Star Trek Cast (Quora)
The original Star Trek cast Credit: Quora

The original Star Trek series lasted three seasons from 1966 to 1969. Roddenberry was a futurist who believed humanity’s best traits would out last its worst and this was reflected in the show’s stories. Captain Kirk (William Shatner), with Mr Spock (Leonard Nimoy), led the crew of the USS Enterprise on a mission of peaceful exploration into the deepest unknown corners of our galaxy. The ship embraced diversity and cultural acceptance; things such as racism and sexism had become relics of the past. Though this didn’t mean Kirk would back down from a fight. The Enterprise had notorious confrontations with evil aliens, namely Klingons and Romulans.

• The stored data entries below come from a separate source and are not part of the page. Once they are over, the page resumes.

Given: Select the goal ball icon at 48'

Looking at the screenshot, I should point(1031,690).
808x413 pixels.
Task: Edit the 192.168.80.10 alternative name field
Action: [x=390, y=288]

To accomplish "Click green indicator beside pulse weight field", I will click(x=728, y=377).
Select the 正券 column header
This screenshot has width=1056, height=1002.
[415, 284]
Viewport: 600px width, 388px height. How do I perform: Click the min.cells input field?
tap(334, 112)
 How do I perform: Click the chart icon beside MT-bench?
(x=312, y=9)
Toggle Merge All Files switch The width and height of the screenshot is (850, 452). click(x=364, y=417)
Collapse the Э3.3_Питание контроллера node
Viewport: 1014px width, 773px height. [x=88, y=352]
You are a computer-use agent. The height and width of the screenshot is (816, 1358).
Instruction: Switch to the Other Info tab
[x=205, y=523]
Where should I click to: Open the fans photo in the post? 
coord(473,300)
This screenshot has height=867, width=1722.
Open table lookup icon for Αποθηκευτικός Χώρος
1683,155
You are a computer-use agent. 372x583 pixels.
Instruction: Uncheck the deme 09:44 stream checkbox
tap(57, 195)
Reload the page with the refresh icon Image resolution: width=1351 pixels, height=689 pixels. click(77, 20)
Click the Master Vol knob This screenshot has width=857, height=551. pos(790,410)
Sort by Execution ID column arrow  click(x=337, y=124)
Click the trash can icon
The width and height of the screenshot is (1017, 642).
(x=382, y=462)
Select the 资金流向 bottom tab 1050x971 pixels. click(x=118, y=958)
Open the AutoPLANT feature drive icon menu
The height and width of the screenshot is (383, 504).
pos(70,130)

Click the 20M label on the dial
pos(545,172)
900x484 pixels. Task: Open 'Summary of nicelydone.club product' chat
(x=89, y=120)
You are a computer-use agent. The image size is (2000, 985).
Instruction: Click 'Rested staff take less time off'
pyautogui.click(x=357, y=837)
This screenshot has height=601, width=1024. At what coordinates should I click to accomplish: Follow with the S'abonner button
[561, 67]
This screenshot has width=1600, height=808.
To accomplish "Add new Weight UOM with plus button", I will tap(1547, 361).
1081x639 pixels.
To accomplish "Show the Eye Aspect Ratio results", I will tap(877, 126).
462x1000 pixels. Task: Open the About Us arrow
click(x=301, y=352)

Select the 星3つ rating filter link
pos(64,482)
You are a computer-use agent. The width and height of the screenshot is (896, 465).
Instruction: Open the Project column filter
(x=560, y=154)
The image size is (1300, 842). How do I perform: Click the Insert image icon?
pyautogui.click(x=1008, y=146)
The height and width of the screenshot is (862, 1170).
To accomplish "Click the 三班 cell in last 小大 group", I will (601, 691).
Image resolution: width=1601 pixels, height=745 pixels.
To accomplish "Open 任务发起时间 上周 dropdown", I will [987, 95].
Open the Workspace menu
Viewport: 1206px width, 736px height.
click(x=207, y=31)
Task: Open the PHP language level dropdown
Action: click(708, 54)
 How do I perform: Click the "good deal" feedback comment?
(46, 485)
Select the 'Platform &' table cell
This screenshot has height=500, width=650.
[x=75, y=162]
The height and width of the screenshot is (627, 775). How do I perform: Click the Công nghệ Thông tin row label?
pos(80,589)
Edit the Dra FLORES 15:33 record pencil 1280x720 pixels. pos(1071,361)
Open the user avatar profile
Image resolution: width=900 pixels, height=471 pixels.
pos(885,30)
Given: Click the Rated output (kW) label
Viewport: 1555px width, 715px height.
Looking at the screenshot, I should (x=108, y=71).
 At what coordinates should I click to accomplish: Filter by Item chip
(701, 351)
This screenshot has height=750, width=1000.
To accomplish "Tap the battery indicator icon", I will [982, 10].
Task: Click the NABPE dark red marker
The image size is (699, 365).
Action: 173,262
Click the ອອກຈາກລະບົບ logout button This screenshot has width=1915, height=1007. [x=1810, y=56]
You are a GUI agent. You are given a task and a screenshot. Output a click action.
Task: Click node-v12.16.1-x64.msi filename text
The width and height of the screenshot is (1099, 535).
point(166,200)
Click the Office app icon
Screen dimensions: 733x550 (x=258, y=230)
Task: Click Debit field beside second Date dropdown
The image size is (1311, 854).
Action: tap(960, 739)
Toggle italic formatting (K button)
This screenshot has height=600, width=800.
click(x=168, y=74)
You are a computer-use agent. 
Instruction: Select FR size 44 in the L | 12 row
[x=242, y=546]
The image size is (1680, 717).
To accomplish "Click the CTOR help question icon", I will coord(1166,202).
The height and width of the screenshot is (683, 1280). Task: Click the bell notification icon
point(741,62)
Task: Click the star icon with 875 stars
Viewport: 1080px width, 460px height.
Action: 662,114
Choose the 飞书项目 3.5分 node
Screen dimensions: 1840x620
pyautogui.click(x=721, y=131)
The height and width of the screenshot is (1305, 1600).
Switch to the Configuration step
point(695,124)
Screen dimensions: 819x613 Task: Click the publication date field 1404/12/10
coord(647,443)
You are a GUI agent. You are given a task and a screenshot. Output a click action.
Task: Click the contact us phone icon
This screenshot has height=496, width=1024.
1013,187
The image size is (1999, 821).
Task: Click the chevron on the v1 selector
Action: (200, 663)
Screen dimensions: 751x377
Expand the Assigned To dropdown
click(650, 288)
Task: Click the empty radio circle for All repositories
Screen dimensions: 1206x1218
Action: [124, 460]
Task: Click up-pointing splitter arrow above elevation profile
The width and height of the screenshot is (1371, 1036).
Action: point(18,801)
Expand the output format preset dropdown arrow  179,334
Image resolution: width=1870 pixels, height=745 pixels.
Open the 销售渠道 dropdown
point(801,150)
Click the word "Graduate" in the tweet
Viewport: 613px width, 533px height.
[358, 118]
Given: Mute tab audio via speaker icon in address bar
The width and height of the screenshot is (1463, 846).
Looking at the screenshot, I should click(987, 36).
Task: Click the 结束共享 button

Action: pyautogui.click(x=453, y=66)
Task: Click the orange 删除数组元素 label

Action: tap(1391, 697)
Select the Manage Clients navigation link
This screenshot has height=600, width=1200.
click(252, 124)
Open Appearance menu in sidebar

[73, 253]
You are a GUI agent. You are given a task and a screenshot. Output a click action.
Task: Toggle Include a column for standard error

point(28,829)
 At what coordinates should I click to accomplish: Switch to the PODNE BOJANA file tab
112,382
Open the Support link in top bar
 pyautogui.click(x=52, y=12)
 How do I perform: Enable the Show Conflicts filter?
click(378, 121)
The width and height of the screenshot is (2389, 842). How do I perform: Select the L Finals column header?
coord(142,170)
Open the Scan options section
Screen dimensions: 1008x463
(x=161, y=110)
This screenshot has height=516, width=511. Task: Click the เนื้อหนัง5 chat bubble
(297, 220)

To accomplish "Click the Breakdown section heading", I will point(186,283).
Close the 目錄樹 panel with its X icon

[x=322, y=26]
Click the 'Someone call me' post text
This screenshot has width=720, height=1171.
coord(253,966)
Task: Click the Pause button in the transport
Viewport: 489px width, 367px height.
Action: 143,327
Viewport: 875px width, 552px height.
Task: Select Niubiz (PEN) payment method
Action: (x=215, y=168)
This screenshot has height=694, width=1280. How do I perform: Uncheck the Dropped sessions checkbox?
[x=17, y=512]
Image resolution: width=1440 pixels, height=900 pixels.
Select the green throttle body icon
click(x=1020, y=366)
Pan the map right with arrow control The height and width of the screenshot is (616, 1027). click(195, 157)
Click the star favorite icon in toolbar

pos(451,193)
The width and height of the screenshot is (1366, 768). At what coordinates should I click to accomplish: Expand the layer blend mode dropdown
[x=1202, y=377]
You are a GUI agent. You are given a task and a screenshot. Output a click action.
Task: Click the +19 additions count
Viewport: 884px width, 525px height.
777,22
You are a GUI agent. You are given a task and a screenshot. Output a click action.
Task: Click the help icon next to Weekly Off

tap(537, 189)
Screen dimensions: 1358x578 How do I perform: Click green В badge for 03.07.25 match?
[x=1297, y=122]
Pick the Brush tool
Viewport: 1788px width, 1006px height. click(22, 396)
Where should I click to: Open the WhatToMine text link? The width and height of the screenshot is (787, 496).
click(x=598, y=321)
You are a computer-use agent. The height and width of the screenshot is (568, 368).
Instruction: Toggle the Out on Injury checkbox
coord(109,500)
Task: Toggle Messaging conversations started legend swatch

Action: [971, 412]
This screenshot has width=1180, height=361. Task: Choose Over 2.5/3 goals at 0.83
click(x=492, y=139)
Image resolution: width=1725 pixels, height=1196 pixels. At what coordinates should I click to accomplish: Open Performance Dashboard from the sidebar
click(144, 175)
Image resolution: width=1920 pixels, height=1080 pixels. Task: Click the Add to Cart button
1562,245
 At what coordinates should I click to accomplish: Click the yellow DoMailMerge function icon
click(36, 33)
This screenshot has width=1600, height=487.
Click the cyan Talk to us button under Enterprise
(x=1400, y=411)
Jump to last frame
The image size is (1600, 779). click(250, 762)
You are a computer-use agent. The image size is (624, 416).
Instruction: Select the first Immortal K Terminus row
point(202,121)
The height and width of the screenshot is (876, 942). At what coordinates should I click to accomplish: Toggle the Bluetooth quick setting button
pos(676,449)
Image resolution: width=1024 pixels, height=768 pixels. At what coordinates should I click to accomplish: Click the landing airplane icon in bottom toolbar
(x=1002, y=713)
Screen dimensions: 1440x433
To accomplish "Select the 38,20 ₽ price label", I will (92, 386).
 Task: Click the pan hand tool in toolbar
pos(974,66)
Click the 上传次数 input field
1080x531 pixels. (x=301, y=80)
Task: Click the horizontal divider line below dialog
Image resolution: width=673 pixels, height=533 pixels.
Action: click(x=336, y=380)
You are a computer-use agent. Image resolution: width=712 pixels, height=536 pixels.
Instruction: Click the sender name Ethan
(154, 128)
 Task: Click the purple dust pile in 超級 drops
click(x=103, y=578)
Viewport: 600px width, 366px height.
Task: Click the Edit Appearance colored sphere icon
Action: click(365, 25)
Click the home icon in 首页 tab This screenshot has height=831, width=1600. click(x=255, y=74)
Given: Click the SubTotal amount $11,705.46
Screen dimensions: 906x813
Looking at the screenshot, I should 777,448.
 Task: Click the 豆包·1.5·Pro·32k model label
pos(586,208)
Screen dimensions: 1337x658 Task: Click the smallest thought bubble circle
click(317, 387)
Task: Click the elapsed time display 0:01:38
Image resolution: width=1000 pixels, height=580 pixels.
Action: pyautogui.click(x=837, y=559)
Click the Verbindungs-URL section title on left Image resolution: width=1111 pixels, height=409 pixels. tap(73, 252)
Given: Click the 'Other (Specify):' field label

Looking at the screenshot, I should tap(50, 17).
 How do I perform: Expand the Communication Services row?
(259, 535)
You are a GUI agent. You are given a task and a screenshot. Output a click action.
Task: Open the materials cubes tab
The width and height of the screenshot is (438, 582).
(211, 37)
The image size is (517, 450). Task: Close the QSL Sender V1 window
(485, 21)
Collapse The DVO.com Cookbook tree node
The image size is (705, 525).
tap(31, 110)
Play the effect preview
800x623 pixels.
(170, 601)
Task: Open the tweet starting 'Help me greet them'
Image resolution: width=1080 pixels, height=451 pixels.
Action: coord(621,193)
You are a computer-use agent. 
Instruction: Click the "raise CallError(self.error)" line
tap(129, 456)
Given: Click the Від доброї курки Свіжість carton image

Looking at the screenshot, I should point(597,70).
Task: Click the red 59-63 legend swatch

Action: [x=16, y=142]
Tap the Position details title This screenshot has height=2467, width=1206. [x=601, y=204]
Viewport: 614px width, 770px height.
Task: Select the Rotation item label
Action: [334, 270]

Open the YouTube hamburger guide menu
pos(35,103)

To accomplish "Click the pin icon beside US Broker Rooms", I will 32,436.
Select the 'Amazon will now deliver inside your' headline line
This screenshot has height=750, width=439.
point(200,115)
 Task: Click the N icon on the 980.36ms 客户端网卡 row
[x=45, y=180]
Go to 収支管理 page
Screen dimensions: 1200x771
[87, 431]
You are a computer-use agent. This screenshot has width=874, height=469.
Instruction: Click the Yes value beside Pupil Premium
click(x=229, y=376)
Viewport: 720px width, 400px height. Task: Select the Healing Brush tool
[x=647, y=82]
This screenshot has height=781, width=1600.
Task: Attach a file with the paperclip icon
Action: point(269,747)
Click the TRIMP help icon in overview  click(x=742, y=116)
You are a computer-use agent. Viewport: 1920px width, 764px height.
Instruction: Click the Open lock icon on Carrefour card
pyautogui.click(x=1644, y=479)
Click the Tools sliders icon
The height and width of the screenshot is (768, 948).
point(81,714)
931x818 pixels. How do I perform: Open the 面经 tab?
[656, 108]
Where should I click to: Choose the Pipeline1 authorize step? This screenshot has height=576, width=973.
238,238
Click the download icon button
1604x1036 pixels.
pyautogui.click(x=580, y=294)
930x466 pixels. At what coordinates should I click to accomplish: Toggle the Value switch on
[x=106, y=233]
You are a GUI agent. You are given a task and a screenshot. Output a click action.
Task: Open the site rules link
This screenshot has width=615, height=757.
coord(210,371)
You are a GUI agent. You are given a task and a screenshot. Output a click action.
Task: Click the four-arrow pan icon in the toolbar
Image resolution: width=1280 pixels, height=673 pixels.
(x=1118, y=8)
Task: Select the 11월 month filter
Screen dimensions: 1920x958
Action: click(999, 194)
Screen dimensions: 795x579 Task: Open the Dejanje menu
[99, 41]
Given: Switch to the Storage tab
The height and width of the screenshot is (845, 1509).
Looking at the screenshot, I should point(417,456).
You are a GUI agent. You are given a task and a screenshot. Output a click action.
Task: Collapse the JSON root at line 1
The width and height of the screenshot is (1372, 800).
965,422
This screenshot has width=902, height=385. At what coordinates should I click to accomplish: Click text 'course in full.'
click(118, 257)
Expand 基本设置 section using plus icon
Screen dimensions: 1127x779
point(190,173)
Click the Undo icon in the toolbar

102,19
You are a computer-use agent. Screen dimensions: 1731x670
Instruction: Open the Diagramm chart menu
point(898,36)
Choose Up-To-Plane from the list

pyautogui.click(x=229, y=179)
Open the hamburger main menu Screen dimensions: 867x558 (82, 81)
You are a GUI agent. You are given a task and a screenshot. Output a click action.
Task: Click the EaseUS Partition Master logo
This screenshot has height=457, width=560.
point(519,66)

Star Trek achieved a lot on a small budget. It had the first interracial kiss—between Kirk and Lt. Uhura (Nichelle Nichols)—on American television. Nichols was planning to quit the series until she met fan and civil rights activist Martin Luther King Jr. He thanked her for being such an important role model for black people all across the world. She would go on to reprise the character in The Animated Series (1973-1974) and six feature films. The show was ultimately cancelled due to low ratings.

LUCASFILM-01
Lucas and Hamill Credit: Time

George Lucas directed his first film, American Graffiti, in 1973. It performed strong at the box office and reviewed well. His next project was Star Wars. Lucas had been working on the idea for a number of years but was never satisfied. By this time Star Trek had been off the air for a while and was doing well in syndication. It was finally reaching its audience and fans were meeting in small conventions all across America. Among exploring other creative outlets, Lucas attended some Trek conventions hoping to find inspiration for his galaxy far, far away. He said Star Trek made space flight look fun.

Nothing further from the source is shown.